SSIS Intermittent variable error: The system cannot find the file specified - sql

Our SSIS pacakges a structured as one Control package and many child packages (about 30) that are invoked from the control package. The child packages are invoked with Execute Package Task. There is one Execute Package Task per child package. Each Execute Package Task uses File Connection Manager to specify path to the child package dtsx file. There is one File Connection Manager per child package. Each File Connection Manager has an expression defined for ConnectionString property. This expression looks like this:
#[Template::FolderPackages]+"MyPackage.dtsx"
The file name is different for each package. The variable (FolderPackages) is specified in the SSIS package configuration file.
The error that is generated during run time is
Error 0x80070002 while loading package file "MyPackage.dtsx"
The system cannot find the file specified." The package that fails is different from run to run and sometimes no packages fail at all. This is when run on exactly the same environment/data etc.
I ran FileMon during this error and found out that when the error happens SSIS tries to read the dtsx file from a wrong place, namely from system32. I checked that this is identical to what would happen if #[Template::FolderPackages] variable were empty, but because the very same variable is used for every child package and works for some but doesn't work sometimes for others, I have no expalnation to this fact.
Anything obvious, or time to raise a support call with Microsoft?

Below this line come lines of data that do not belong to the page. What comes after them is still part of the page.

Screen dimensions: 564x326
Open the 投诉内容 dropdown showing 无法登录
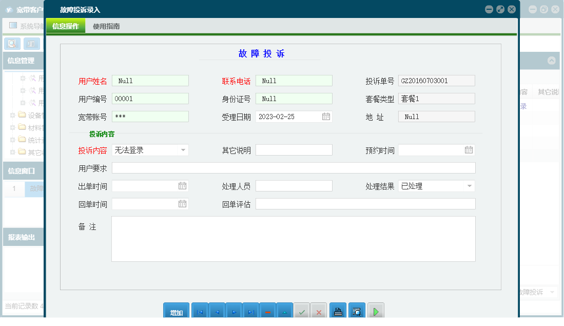coord(182,150)
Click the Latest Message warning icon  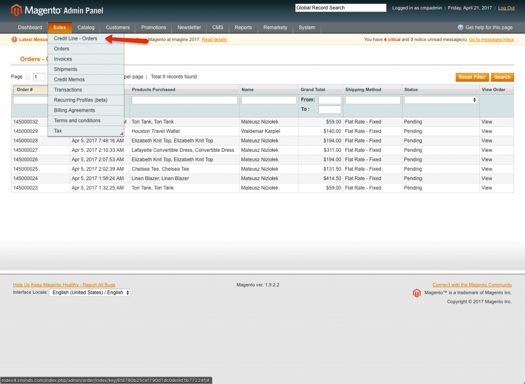coord(15,39)
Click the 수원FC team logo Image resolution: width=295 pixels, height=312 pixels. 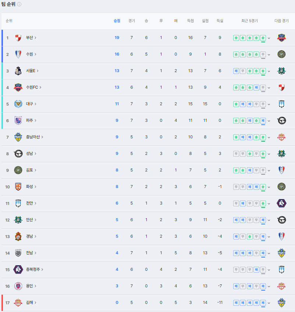coord(18,87)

Are you using Expressions on the SSIS variables directly? Variables with Expressions are calculated each time the variable is referenced by the consuming object which needs to use it. That is where the race condition bug exists, because sometimes the expression doesn't get evaluated if another thread is already evaluating a different variable, and the default value for the variable is provided to the consumer object.
If that matches your design, these two bugs on the connect site discuss the problem, and the workarounds:
https://connect.microsoft.com/SQLServer/feedback/details/332372/ssis-variable-expressions-dont-always-evaluate
A second one at
connect.microsoft.com/SQLServer/feedback/details/406534/ssis-2008-variable-expressions-dont-always-evaluate
A summary of workarounds is
{
- Note the parallel tasks that could run in you SSIS control flow and utilize these expression variables. If you have two tasks side-by-side if each relies upon the same variable, and that variable has an Expression to set its value, then you could hit this.
Manually sequentialize such tasks, so that they don't run in parallel. Ie. Add a green arrow on the control flow, so that the tasks occur in order Task1, Task2, Task3, rather than side-by-side on parallel paths and rather than inside the same container with no paths.
You could avoid variable expressions: Assigning local variables in the required order using a home-made script task that does the same kind of work, so that variables are not evaluated using expressions (ie. the thing which can hit this race condition). In other words, manually assign the variable values at a point in time in your control flow just before they are used. The point of using expressions on variables is to dynamically set a value based on another value whenever it is used, so this acheives a similar design goal but in a manual way.
Reduce threads to minimize potential: Setting the Dataflow task EngineThreads to 1 and MaxConcurrentExecutables to 1. This will help sequentalize execution of your package to one task at a time, but that has the side effect which may cause slower performance.
Create and set values on distinct copies of variables at different scope levels in the design, so that they evaluate in different parallel execution scopes and avoid the expression evaluation on parallel threads. Master::Var1, Child1::Var1, Child2::Var1
}

A bit of a stab in the dark but...
I've had a similar issue with variables where readonly=false and multiple components were reading the variable at the same time and causing locking issues.
I consistently recreated the problem by running a pair of dataflows that did nothing but reference the variable inside a for loop container and changed the variable to be read only and this resolved the problem.
If you temporarily hardcode the package name does this resolve the issue?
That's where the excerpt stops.